▶ **Exercise brief**
All of the data that follows should be output again without any alteration.

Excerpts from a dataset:
══════════════════════════════

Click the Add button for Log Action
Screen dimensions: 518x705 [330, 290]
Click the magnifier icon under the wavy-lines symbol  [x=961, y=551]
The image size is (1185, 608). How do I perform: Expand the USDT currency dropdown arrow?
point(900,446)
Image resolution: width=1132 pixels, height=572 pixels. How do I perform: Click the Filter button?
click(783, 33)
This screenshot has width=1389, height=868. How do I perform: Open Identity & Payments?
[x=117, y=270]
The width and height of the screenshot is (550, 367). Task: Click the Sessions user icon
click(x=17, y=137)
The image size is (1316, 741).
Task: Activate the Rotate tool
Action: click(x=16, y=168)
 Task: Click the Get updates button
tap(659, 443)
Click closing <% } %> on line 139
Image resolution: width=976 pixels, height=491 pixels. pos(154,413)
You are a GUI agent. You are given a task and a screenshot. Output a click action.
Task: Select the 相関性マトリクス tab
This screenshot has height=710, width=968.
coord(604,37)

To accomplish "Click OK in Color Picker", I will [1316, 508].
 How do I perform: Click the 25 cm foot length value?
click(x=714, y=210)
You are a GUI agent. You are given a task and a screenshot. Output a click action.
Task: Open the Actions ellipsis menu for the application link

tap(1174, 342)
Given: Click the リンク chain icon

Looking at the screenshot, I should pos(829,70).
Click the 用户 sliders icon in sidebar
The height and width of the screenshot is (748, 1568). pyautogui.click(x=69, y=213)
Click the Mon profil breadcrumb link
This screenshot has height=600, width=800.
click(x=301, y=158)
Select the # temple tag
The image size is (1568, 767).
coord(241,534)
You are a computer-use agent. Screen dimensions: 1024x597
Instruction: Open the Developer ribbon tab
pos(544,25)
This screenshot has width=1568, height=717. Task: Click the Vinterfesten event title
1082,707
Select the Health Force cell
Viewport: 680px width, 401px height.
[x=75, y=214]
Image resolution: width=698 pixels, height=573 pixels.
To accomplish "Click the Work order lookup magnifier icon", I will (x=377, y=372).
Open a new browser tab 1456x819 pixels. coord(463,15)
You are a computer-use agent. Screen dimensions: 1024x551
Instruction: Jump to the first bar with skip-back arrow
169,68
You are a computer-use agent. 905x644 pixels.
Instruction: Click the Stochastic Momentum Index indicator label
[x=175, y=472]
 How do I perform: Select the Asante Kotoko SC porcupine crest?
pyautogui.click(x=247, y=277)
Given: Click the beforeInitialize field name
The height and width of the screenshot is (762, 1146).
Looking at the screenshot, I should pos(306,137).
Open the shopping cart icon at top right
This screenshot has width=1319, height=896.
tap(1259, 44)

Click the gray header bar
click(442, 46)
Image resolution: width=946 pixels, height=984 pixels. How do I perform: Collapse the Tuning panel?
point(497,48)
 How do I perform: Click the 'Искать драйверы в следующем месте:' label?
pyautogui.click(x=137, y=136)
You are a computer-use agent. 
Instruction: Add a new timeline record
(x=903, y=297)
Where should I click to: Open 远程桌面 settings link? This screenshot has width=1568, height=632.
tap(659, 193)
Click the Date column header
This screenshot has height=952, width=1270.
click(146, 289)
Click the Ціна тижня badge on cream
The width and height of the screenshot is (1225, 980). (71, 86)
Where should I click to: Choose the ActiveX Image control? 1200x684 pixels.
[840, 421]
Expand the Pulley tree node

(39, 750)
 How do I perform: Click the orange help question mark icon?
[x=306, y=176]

══════════════════════════════

▶ **Answer box**
Click the Add button for Log Action
Screen dimensions: 518x705 [330, 290]
Click the magnifier icon under the wavy-lines symbol  [x=961, y=551]
The image size is (1185, 608). How do I perform: Expand the USDT currency dropdown arrow?
point(900,446)
Image resolution: width=1132 pixels, height=572 pixels. How do I perform: Click the Filter button?
click(783, 33)
This screenshot has width=1389, height=868. How do I perform: Open Identity & Payments?
[x=117, y=270]
The width and height of the screenshot is (550, 367). Task: Click the Sessions user icon
click(x=17, y=137)
The image size is (1316, 741).
Task: Activate the Rotate tool
Action: click(x=16, y=168)
 Task: Click the Get updates button
tap(659, 443)
Click closing <% } %> on line 139
Image resolution: width=976 pixels, height=491 pixels. pos(154,413)
You are a GUI agent. You are given a task and a screenshot. Output a click action.
Task: Select the 相関性マトリクス tab
This screenshot has height=710, width=968.
coord(604,37)

To accomplish "Click OK in Color Picker", I will [1316, 508].
 How do I perform: Click the 25 cm foot length value?
click(x=714, y=210)
You are a GUI agent. You are given a task and a screenshot. Output a click action.
Task: Open the Actions ellipsis menu for the application link

tap(1174, 342)
Given: Click the リンク chain icon

Looking at the screenshot, I should pos(829,70).
Click the 用户 sliders icon in sidebar
The height and width of the screenshot is (748, 1568). pyautogui.click(x=69, y=213)
Click the Mon profil breadcrumb link
This screenshot has height=600, width=800.
click(x=301, y=158)
Select the # temple tag
The image size is (1568, 767).
coord(241,534)
You are a computer-use agent. Screen dimensions: 1024x597
Instruction: Open the Developer ribbon tab
pos(544,25)
This screenshot has width=1568, height=717. Task: Click the Vinterfesten event title
1082,707
Select the Health Force cell
Viewport: 680px width, 401px height.
[x=75, y=214]
Image resolution: width=698 pixels, height=573 pixels.
To accomplish "Click the Work order lookup magnifier icon", I will (x=377, y=372).
Open a new browser tab 1456x819 pixels. coord(463,15)
You are a computer-use agent. Screen dimensions: 1024x551
Instruction: Jump to the first bar with skip-back arrow
169,68
You are a computer-use agent. 905x644 pixels.
Instruction: Click the Stochastic Momentum Index indicator label
[x=175, y=472]
 How do I perform: Select the Asante Kotoko SC porcupine crest?
pyautogui.click(x=247, y=277)
Given: Click the beforeInitialize field name
The height and width of the screenshot is (762, 1146).
Looking at the screenshot, I should pos(306,137).
Open the shopping cart icon at top right
This screenshot has width=1319, height=896.
tap(1259, 44)

Click the gray header bar
click(442, 46)
Image resolution: width=946 pixels, height=984 pixels. How do I perform: Collapse the Tuning panel?
point(497,48)
 How do I perform: Click the 'Искать драйверы в следующем месте:' label?
pyautogui.click(x=137, y=136)
You are a computer-use agent. 
Instruction: Add a new timeline record
(x=903, y=297)
Where should I click to: Open 远程桌面 settings link? This screenshot has width=1568, height=632.
tap(659, 193)
Click the Date column header
This screenshot has height=952, width=1270.
click(146, 289)
Click the Ціна тижня badge on cream
The width and height of the screenshot is (1225, 980). (71, 86)
Where should I click to: Choose the ActiveX Image control? 1200x684 pixels.
[840, 421]
Expand the Pulley tree node

(39, 750)
 How do I perform: Click the orange help question mark icon?
[x=306, y=176]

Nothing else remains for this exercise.